Ravi Bopara has been an absolute batting genius for England against the West Indies. Three Test innings for three hundreds (104, 143, 108). Now take those three innings out of his career record, and what are left with?
Against Sri Lanka in 2007: 8, 34, 0, 0, 0.
Against Australia in 2009 to date: 35, 1, 18, 27, 23, 1, 0.
That's 147 runs at 12.15. And three of those four quackers were solid gold, including Saturday afternoon's demise.
Those numbers may have as much to say about the state of West Indian cricket as they do about Bopara's inappropriateness for the England number three position. Bopara hasn't played a single game for Essex this season. Make a date for the Championship Division Two game at home against Surrey starting August 19. He surely won't be playing at Surrey's home ground that weekend in the Fifth Test.
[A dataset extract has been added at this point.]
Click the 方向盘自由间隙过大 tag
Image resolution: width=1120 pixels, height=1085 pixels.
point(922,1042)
There's a chap by the name of Jonathan Trott who was named in the England squad this week, then sent back to Warwickshire where scored 78, well below his season's average to date of 91.00. And who's this 39 year-old lad from Surrey who's on the brink of his 108th first-class hundred this morning?
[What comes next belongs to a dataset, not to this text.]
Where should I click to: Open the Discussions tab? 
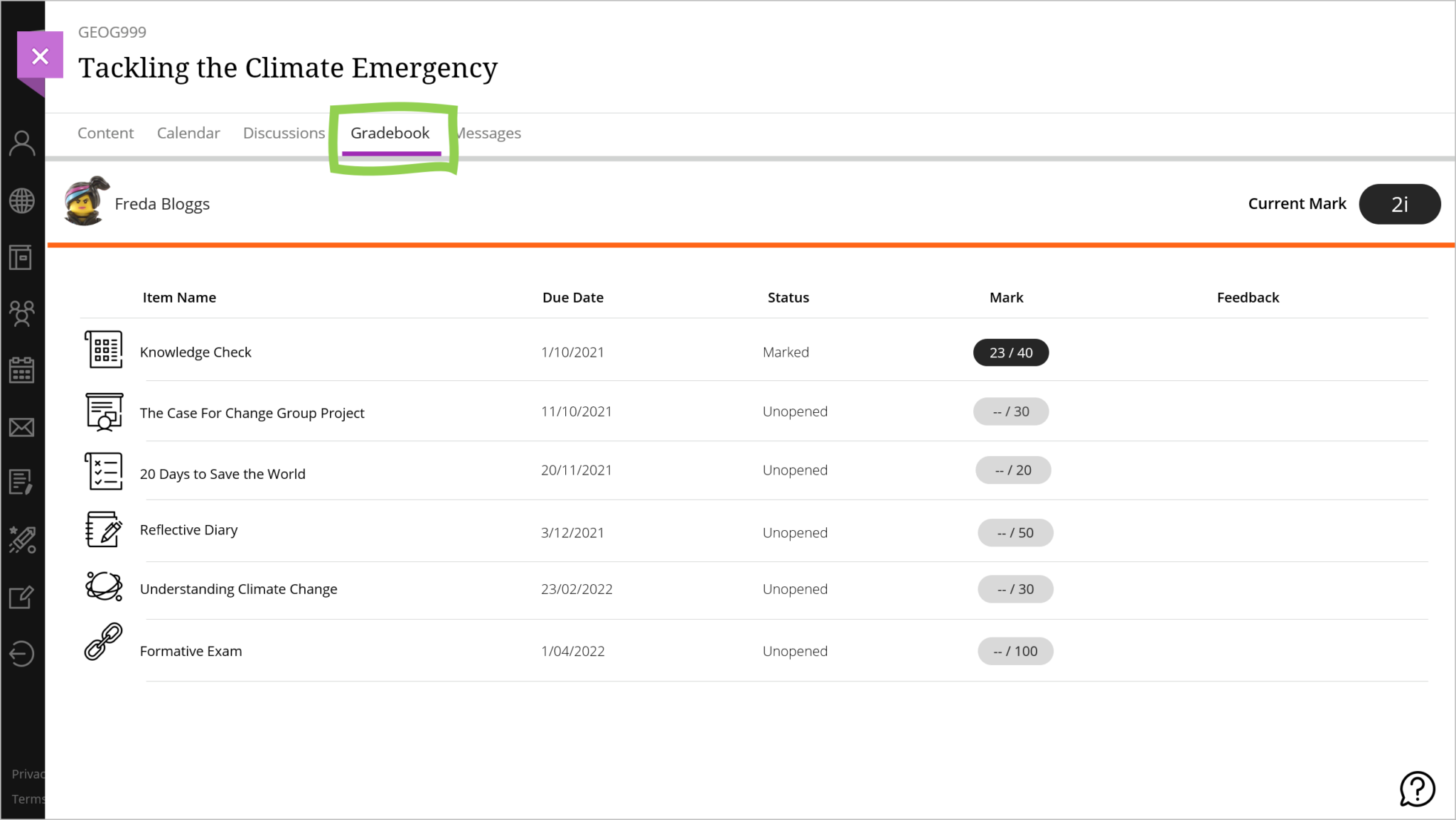pos(284,133)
The apparent revelation that a member of Australian yobbistas "The Fanatics" set off the fire alarm at the England team hotel at 4am on Friday morning is simply dumbfounding. While it would be churlish to blame England's first innings performance on interrupted sleep, this was a very, very unfunny thing for any so-called cricket fan to be doing. Especially after the violent attack on the Sri Lankan Test team at Lahore in March. Whoever was responsible should be turned over to the Yorkshire Police and transported to Australia to perform compulsory armed service such as targeted air strikes on feral camels.
Having written next to nothing about another amazing day's play at Headingley, I give you the day's Midwinter-Midwinter votes: Marcus North 3 pts, Michael Clarke 2, Mitchell Johnson 1. Clarke now joins Paul Collingwood as joint leader on 8 pts with a truckload of players on 6.